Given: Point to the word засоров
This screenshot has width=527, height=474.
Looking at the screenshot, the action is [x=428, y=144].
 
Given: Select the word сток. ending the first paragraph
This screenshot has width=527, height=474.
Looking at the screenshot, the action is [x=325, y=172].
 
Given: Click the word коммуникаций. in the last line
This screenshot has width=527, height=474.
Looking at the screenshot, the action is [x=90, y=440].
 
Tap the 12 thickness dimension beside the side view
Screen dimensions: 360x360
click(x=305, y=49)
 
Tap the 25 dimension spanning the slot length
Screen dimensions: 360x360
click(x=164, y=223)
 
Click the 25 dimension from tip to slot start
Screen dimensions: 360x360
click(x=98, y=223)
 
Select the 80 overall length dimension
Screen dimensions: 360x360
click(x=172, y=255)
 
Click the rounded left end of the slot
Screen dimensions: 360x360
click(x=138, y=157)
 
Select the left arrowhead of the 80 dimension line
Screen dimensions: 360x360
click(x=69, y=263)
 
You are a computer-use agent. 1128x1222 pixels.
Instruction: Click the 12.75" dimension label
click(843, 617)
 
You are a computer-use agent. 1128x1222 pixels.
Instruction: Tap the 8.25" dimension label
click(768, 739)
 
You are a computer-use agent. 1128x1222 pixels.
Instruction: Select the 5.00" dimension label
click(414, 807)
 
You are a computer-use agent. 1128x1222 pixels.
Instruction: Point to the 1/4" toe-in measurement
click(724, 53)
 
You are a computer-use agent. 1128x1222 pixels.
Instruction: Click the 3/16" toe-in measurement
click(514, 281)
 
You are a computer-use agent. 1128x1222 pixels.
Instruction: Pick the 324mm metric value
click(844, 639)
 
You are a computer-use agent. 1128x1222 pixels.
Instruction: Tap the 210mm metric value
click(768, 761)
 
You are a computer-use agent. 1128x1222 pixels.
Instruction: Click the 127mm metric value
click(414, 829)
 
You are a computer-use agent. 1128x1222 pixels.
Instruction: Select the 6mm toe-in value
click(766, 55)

------

__Short problem__
Copy the records word for word, beginning with the line that contains "Click the 25 dimension from tip to slot start" and continuing through the end of the records.

__Written answer__
Click the 25 dimension from tip to slot start
Screen dimensions: 360x360
click(x=98, y=223)
 
Select the 80 overall length dimension
Screen dimensions: 360x360
click(x=172, y=255)
 
Click the rounded left end of the slot
Screen dimensions: 360x360
click(x=138, y=157)
 
Select the left arrowhead of the 80 dimension line
Screen dimensions: 360x360
click(x=69, y=263)
 
You are a computer-use agent. 1128x1222 pixels.
Instruction: Click the 12.75" dimension label
click(843, 617)
 
You are a computer-use agent. 1128x1222 pixels.
Instruction: Tap the 8.25" dimension label
click(768, 739)
 
You are a computer-use agent. 1128x1222 pixels.
Instruction: Select the 5.00" dimension label
click(414, 807)
 
You are a computer-use agent. 1128x1222 pixels.
Instruction: Point to the 1/4" toe-in measurement
click(724, 53)
 
You are a computer-use agent. 1128x1222 pixels.
Instruction: Click the 3/16" toe-in measurement
click(514, 281)
 
You are a computer-use agent. 1128x1222 pixels.
Instruction: Pick the 324mm metric value
click(844, 639)
 
You are a computer-use agent. 1128x1222 pixels.
Instruction: Tap the 210mm metric value
click(768, 761)
 
You are a computer-use agent. 1128x1222 pixels.
Instruction: Click the 127mm metric value
click(414, 829)
 
You are a computer-use agent. 1128x1222 pixels.
Instruction: Select the 6mm toe-in value
click(766, 55)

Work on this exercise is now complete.